Paris : Deux mois après sa création, la police municipale est déjà en grève pour dénoncer les conditions de travail et les promesses non tenues d’Anne Hidalgo

Les syndicats de policiers municipaux ont lancé un appel à la grève pour dénoncer les conditions de travail et les promesses non tenues de la maire de Paris, Anne Hidalgo.

A la mi-octobre, Anne Hidalgo officialisait la création de la police municipale de Paris lors d’une cérémonie en grande pompe. Seulement, deux mois après sa création, les conditions de travail sont dénoncées par les syndicats, et un appel à la grève a été lancé par l’UCP, FO, la CFDT, la CFTC et l’Unsa.

 Les agents sont appelés à cesser le travail entre 10 heures et 13 heures. Selon eux, la réforme voulue par la maire de Paris suit un agenda politique, en oubliant les réalités de terrain et les promesses faites.

Un temps de formation divisé par quatre. Une modification des cycles horaires. Voilà déjà deux problèmes recensés par les syndicats. Concernant la prime de nuit proposée pour les horaires de nuit, elle est jugée infusante. « elle servira juste à payer l’essence des agents qui habitent loin et ne peuvent pas rentrer en transports en commun » explique les syndicats.

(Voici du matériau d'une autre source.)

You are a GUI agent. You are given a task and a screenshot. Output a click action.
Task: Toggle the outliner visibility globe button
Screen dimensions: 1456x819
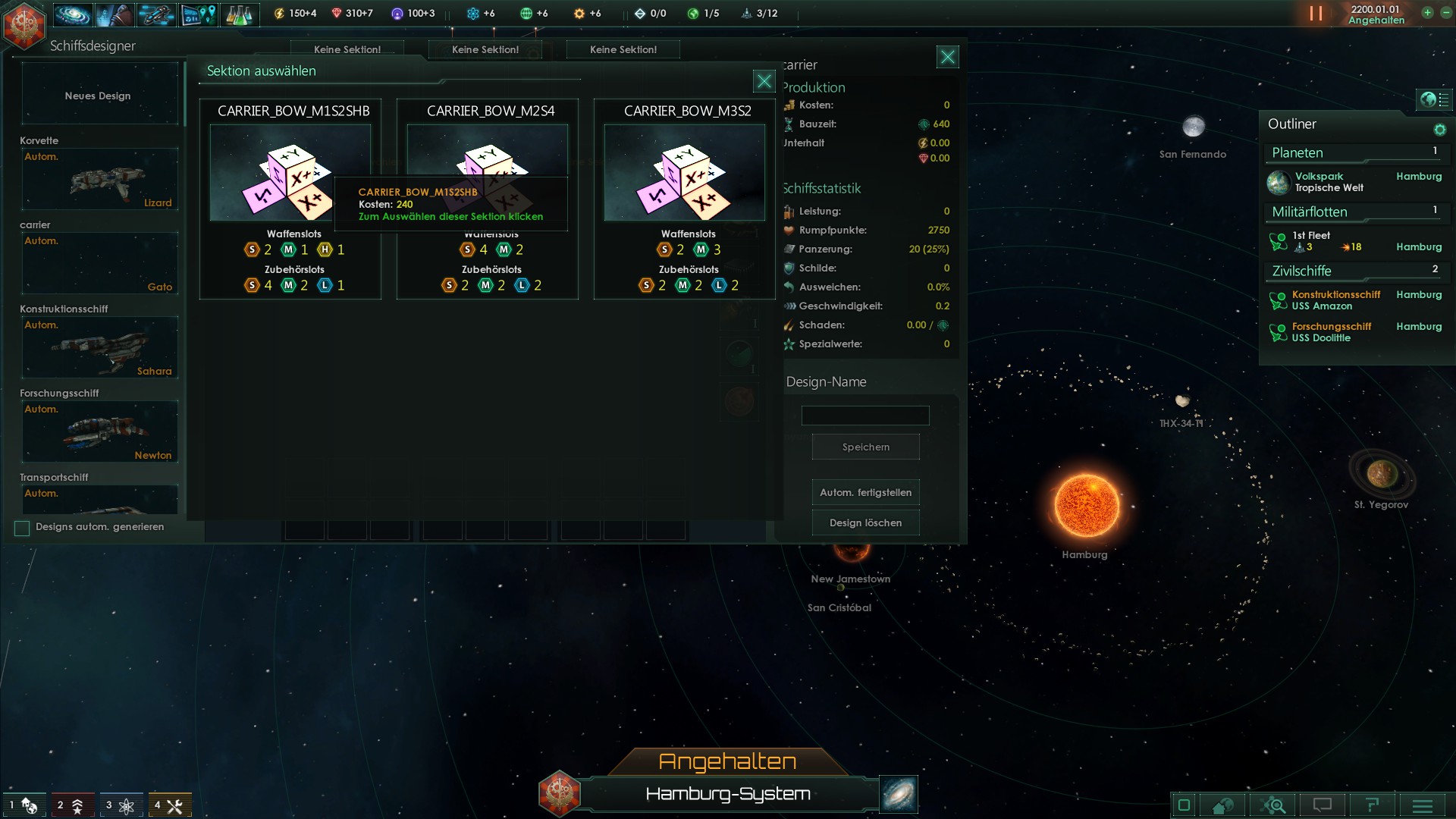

Plusieurs syndicalistes affirment que des dizaines d’agents sont déjà sur le départ alors que la police municipale de Paris n’en compte que 154.

 Un chiffre contesté par Nicolas Nordman, l’adjoint (PS) à la maire de Paris chargé de la Sécurité selon qui il n’y aurait pour l’instant que sept démissionnaires. Il assure que sa« porte reste ouverte ».